– Надо, чтобы ждал кто-то, – отрезал я.

Капитан хмыкнул себе в усы что-то нечленораздельное и перешёл, наконец, к делу. Поскольку я в его глазах выдержал проверку на «вшивость», или на что там была эта проверка, он без церемоний перешёл на «ты».

– Так… значит, садись сюда, – он усадил меня за стол. – Вот тебе анкеты, заполняй, ставь завтрашнее число везде. Вот краткая биография, напиши в произвольной форме, но кратко, без воды. Вот здесь и здесь заполнишь… нужны четыре фотографии 3Х4 и две 5Х6, это в личное дело…

Стол предо мной мигом оказался завален грудой самых разных бланков, таблиц и просто белых листов (формата А4, как сказали бы сейчас, но тогда такой лист назывался просто «писчий»). Оставив меня наедине с этими, требующими «заполнения», пустотами, капитан начал, скрипя сапогами, прохаживаться по кабинету за моей спиной, что-то насвистывая.

Мальчик резвый кудрявый, влюблённый
Адонис, женской лаской прельщённый,
Не довольно ль вертеться, кружиться, Не пора ли мужчиною стать…

Конечно же, насвистывал Кузембаев совсем не это, (едва ли подозревая о существовании оперы Моцарта "Женитьба Фигаро"), но смысл насвистываемого был точно такой же.

– Товарищ капитан, а можно вопрос,– разглядывая анкеты, сказал я.

– Вопрос? Давай…

– Если я ухожу в Армию, моё рабочее место за мной сохранятся?

– Безусловно, сохряняется. Категорически. Закон охраняет, Конституция.

– А…а...

– Работа сохраняется. Жена – вот не знаю, zyablikov. Жена Законом не охраняется, так что тут всякое может случиться…

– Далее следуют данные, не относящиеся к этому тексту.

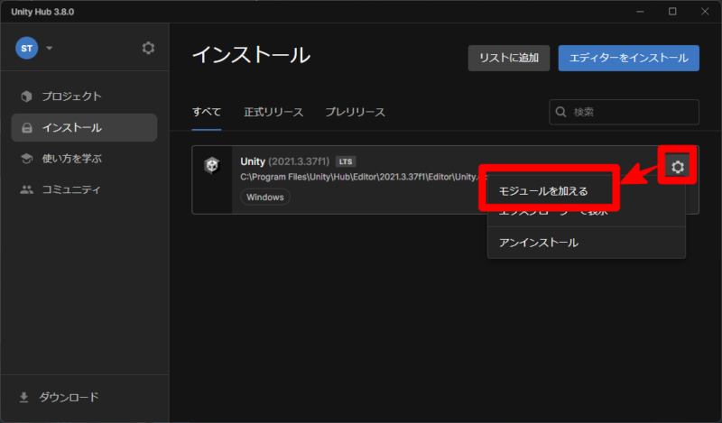This screenshot has width=722, height=423.
Task: Click the リストに追加 button
Action: click(508, 58)
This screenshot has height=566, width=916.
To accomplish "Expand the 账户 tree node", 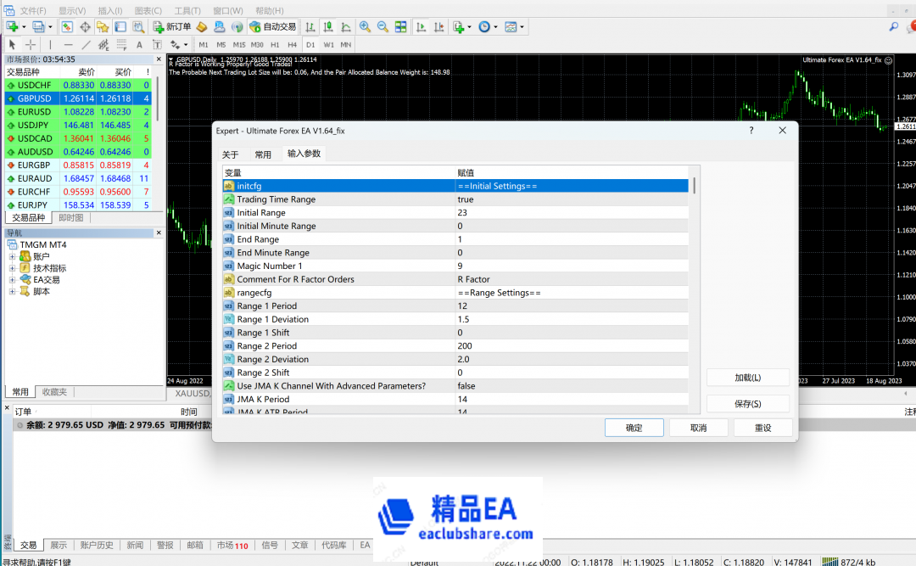I will pos(13,256).

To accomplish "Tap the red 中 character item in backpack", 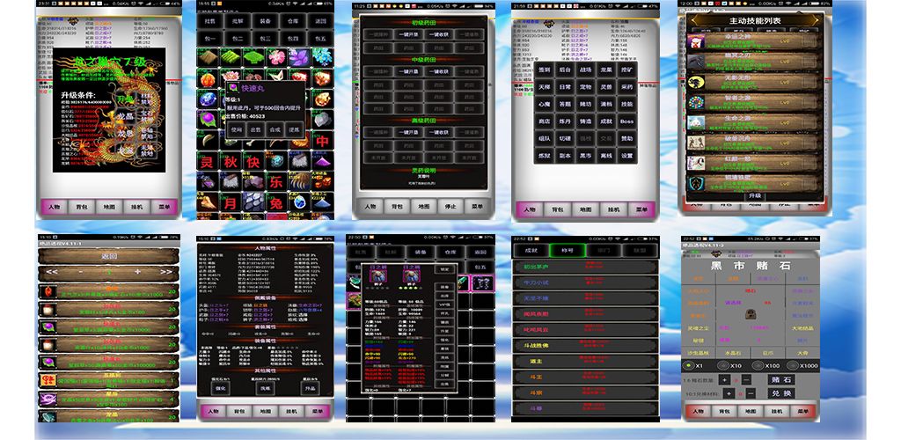I will pyautogui.click(x=323, y=141).
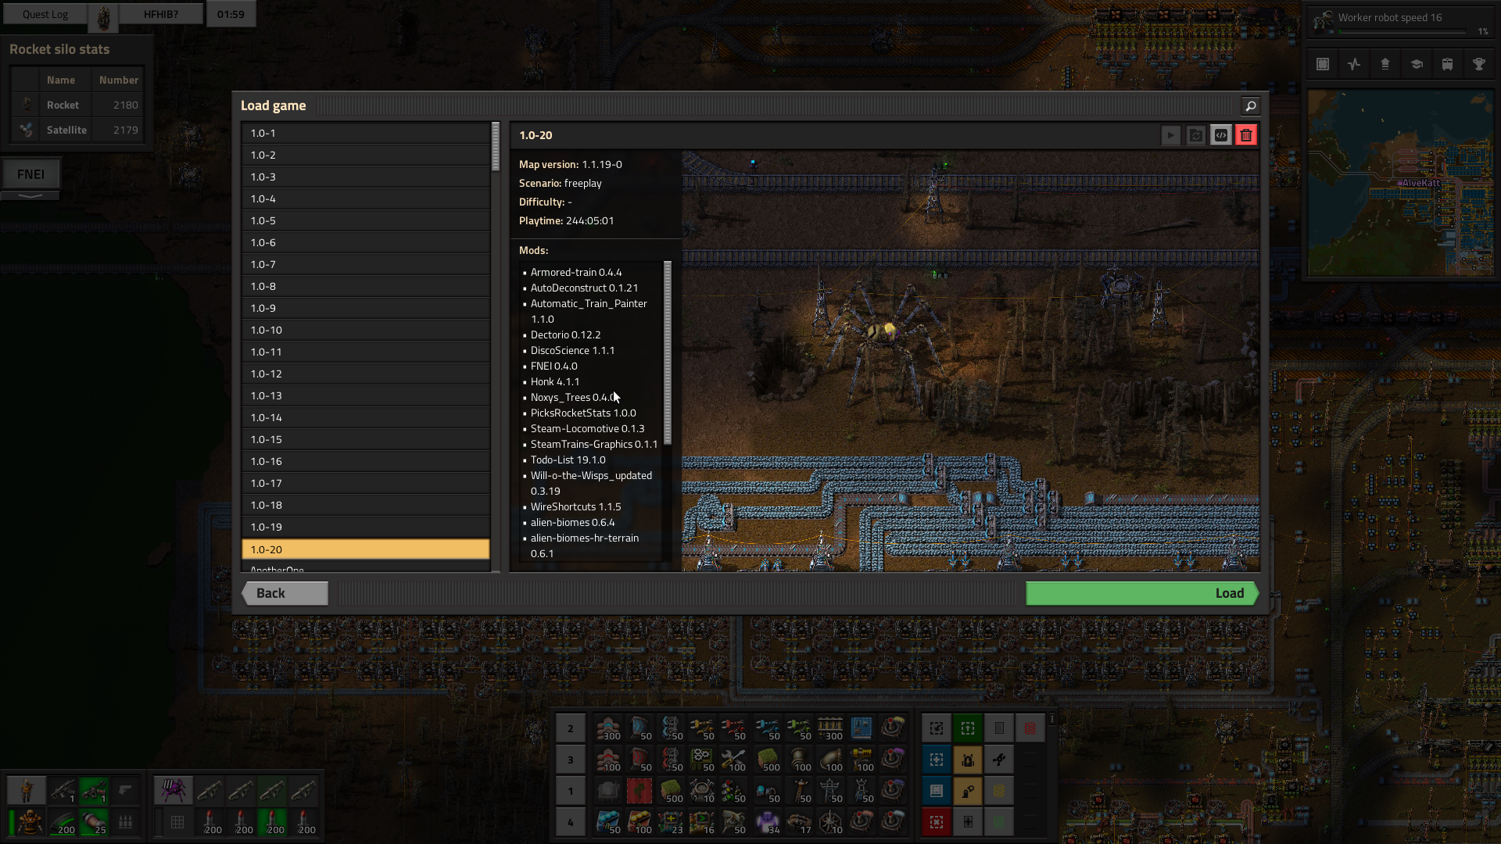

– Баба с возу – кобыле легче, товарищ капитан!

– А, ну-ну…

Распростись ты с духами, с помадой,
Со стихами с ночной серенадой.
Ты забудь про веночки, цветочки,
Про шелковые ленты забудь…

– Товарищ капитан, – снова спросил я, начав что-то писать в анкете. – А очередь на получение квартиры за мной тоже сохраняется?

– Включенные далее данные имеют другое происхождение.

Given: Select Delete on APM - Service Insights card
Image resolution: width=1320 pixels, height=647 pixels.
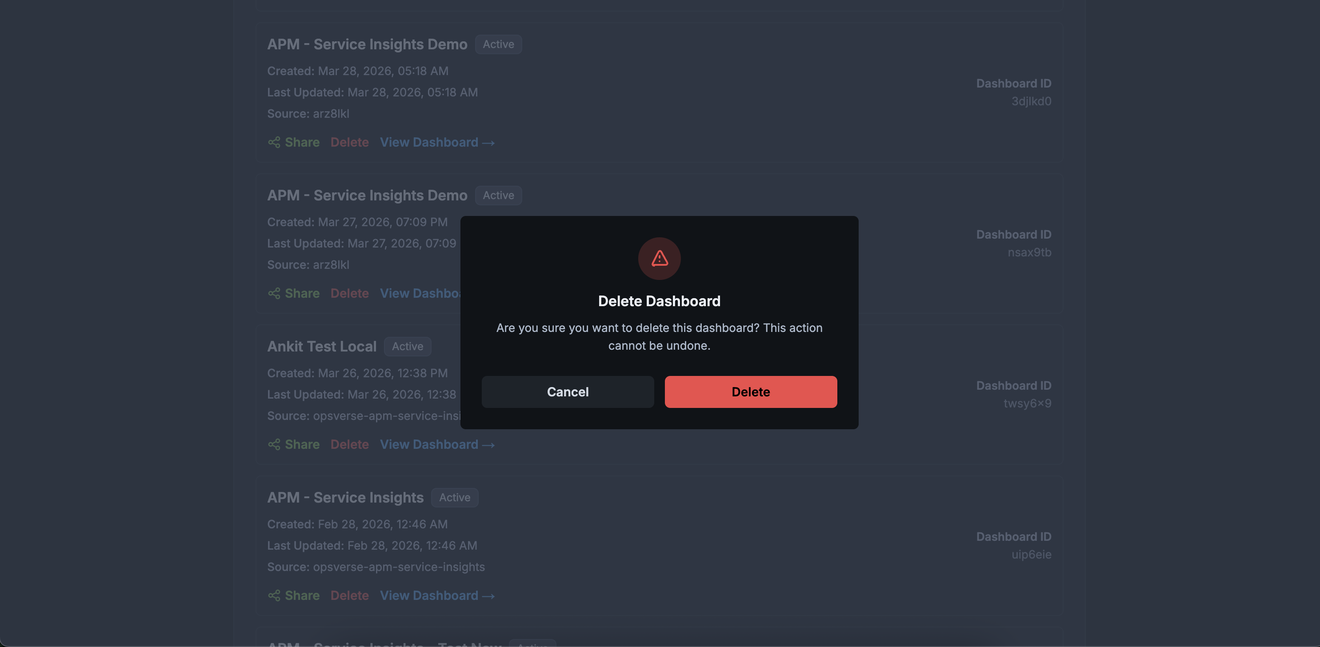Looking at the screenshot, I should click(x=350, y=595).
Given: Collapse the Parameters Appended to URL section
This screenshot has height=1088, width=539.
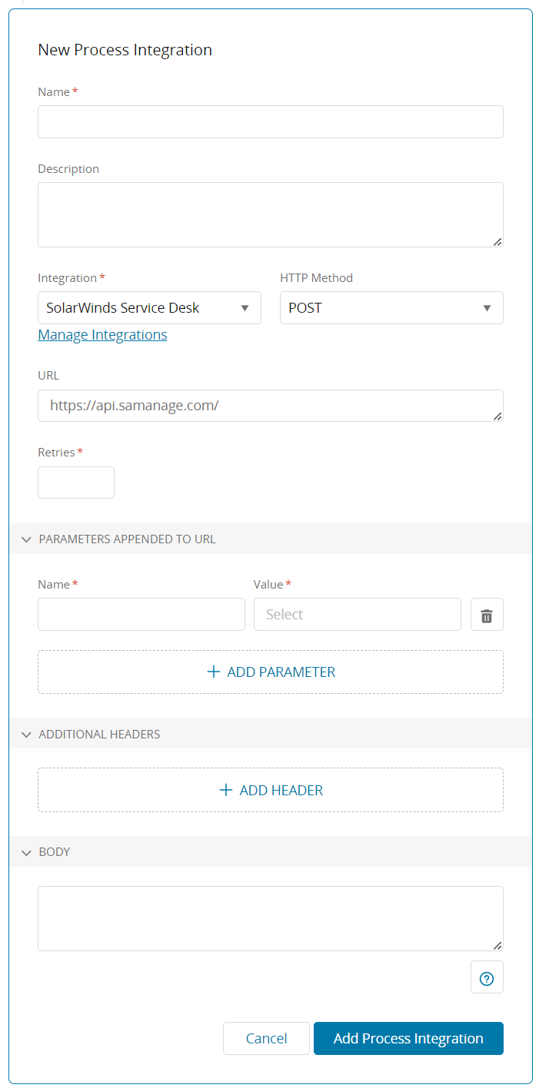Looking at the screenshot, I should pyautogui.click(x=27, y=539).
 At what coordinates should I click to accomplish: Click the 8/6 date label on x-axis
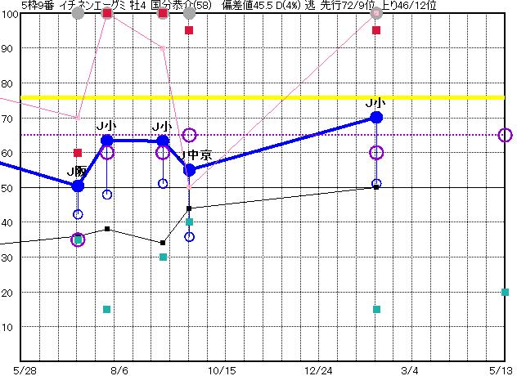(119, 369)
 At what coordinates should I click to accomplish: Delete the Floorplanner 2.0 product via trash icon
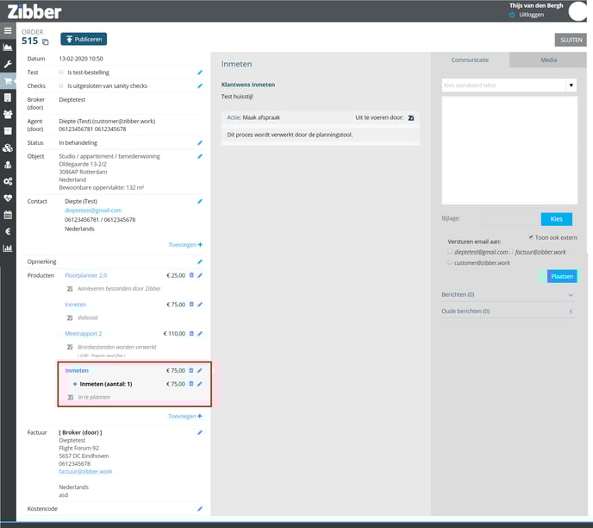pyautogui.click(x=190, y=275)
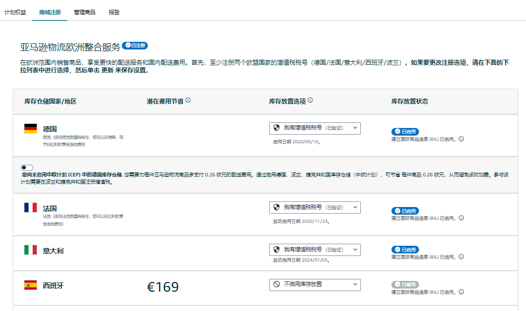Click the Spain flag icon

32,284
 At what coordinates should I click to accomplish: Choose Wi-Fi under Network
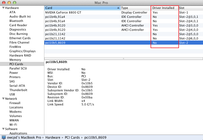[13, 125]
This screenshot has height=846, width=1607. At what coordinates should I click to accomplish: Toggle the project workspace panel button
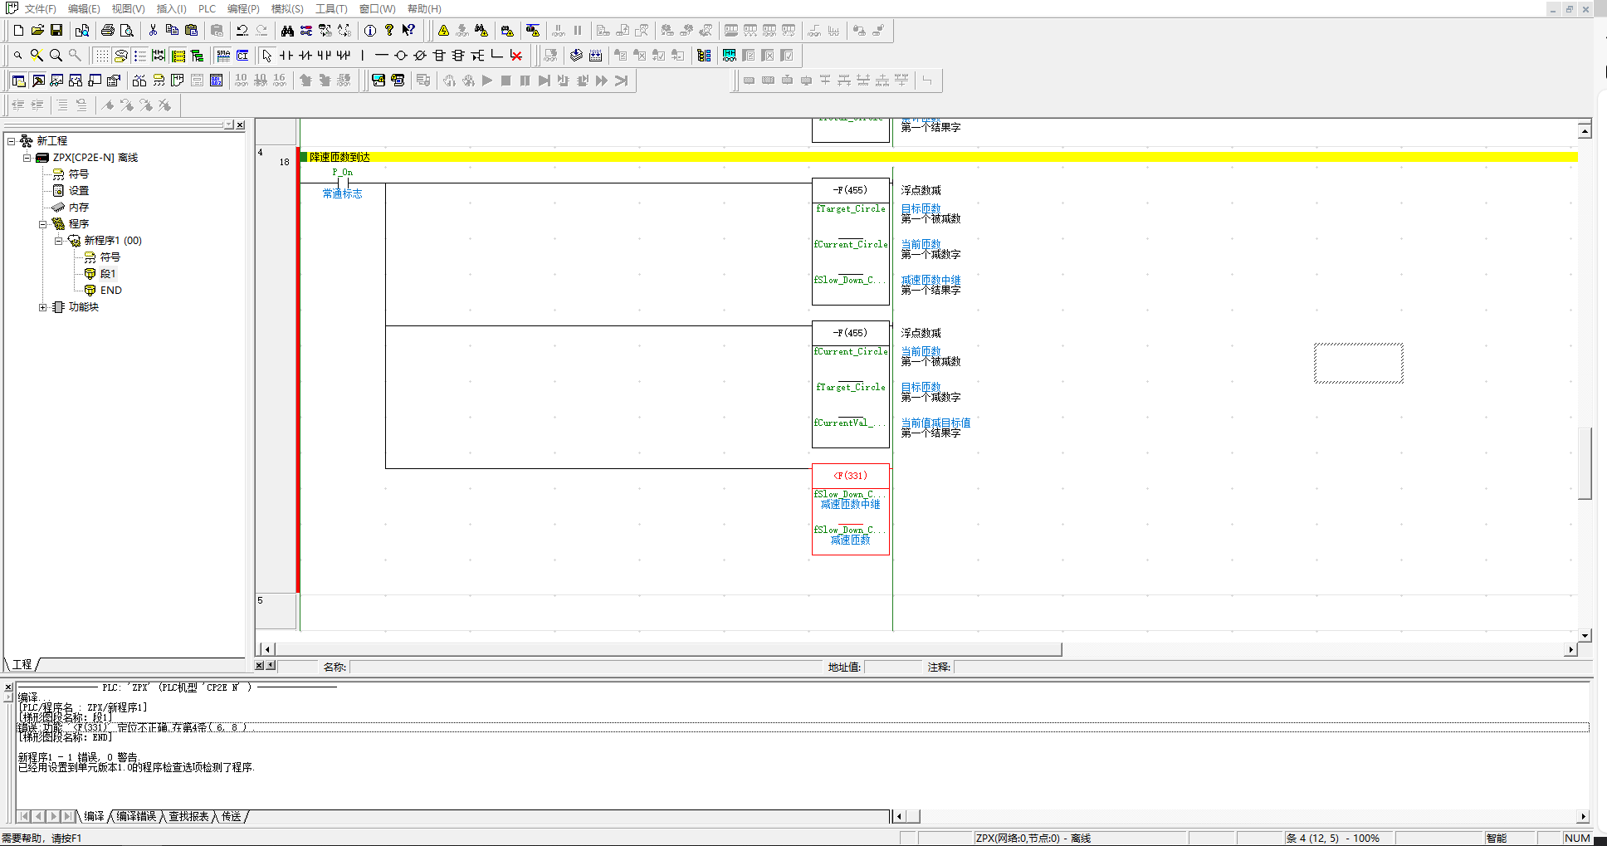18,81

– Что? Очередь на получение квартиры? Да всё за тобой сохраняется. Всё, что по Конституции положено, сохраняется, надёжнее, чем в швейцарском банке.

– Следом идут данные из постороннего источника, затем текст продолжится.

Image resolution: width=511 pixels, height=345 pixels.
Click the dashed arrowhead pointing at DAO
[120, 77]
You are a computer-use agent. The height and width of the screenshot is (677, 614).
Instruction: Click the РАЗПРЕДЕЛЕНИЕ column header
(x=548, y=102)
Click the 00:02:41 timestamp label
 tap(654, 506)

– Ой, точно, товарищ капитан?

– Если мне не веришь, то вот, закон прочти, – Кузембаев тут же откуда-то вынул какую-то казённую книжечку, открыл на нужной странице и стал мне подсовывать под нос. – Тут русским языком всё сказано! Пока ты там, служишь Родине, очередь идёт себе. Может, с Правительственными наградами вернёшься – сразу ключи и получишь! Главное – служи с полной отдачей, и о "гражданке" не беспокойся.

Не довольно ль вертеться, кружиться,
Не пора ли мужчиною стать? Я скажу тебе без лести – Ты способен воевать! Так спеши на поле чести Славы воинской искать! Славы воинской искать!! Славы воинской искать!!!

Казалось бы, вопрос решён, что ещё мне, собаке, надо?

– А… А что делать, тащкапитан, тем, кто уже снят с очереди на квартиру?

– Не понял…

– Ну, если стоял-стоял в очереди на квартиру, а потом раз! И сняли…

– Как «сняли»? – шагистика и насвистовка вдруг прекратилсь, как по команде «стой, раз-два!»

– Сняли меня уже с очереди, товарищ капитан… бумага из Москвы пришла…

Я предъявил опешившему Кузембаеву справку из профкома медсанчасти «на квартирном учёте не состоит» сегодняшним числом. Он взял её, поднёс к самым глазам, долго вчитывался, шевеля губами.

– Это ничего… – резво метнулся он к телефонному аппарату, – я сейчас позвоню в ваш профком, пусть срочно обратно ставят! У меня тут отправка в войска срывается. А они что делают?!

– Не выйдет, товарищ капитан, – остановил я его. – Меня сняли по распоряжению начальника медсанчасти…

Никакого, разумеется, «распоряжения начальника медсанчасти» не было, но, пока Кузембаев пребывал в растерянности, я быстренько подсунул ему письмо из Москвы, из главка, с резолюцией местного медбосса «не возражаю».